*Task prompt*. Which lines mention "This"? Show each one from the listing.

*Entries shown*.
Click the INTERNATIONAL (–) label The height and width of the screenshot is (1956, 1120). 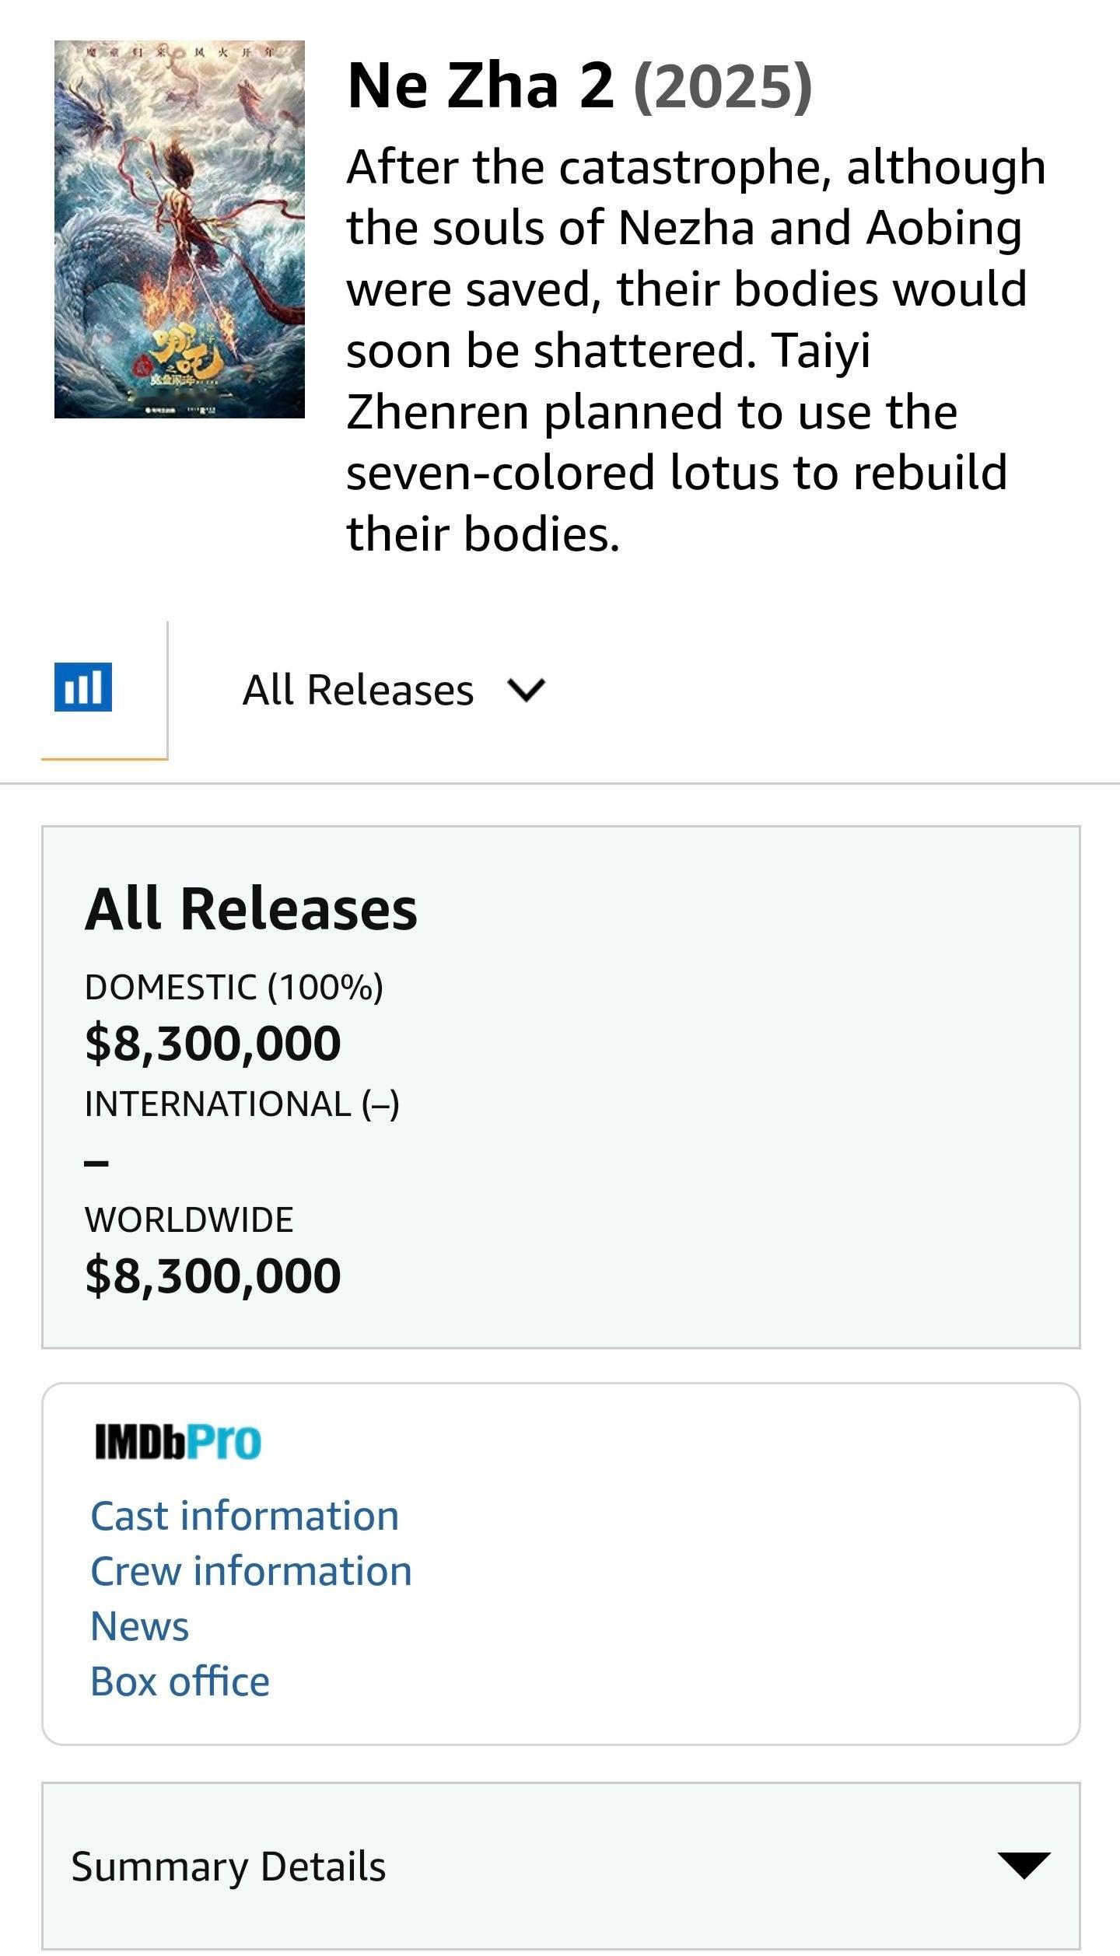pyautogui.click(x=242, y=1104)
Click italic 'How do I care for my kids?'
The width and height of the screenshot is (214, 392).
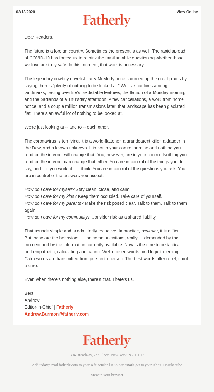51,196
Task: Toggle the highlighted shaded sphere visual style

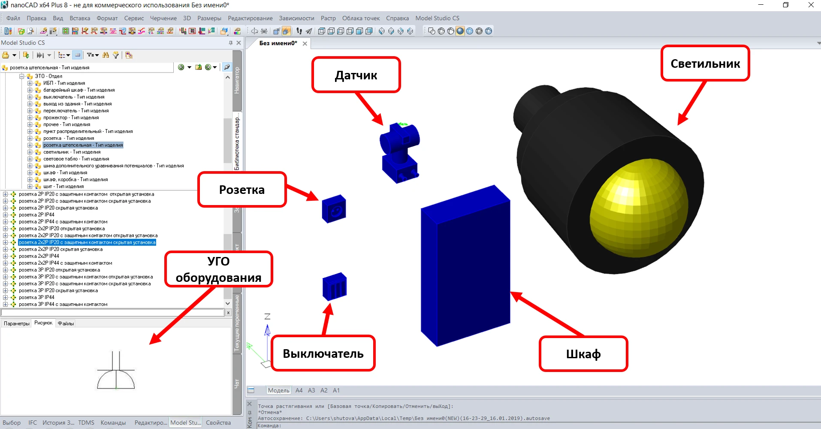Action: [460, 31]
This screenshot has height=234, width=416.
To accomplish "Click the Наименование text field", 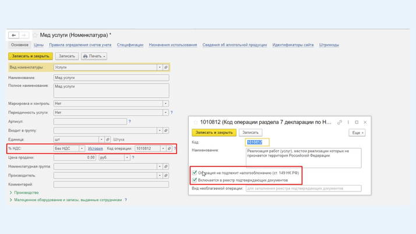I will pos(111,77).
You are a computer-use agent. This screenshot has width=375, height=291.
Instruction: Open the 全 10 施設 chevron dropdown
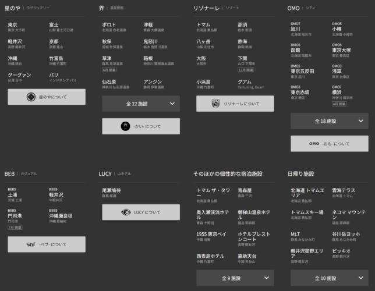360,278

*Exercise solution*.
This screenshot has height=234, width=416.
You are a computer-use agent. This screenshot has width=375, height=291.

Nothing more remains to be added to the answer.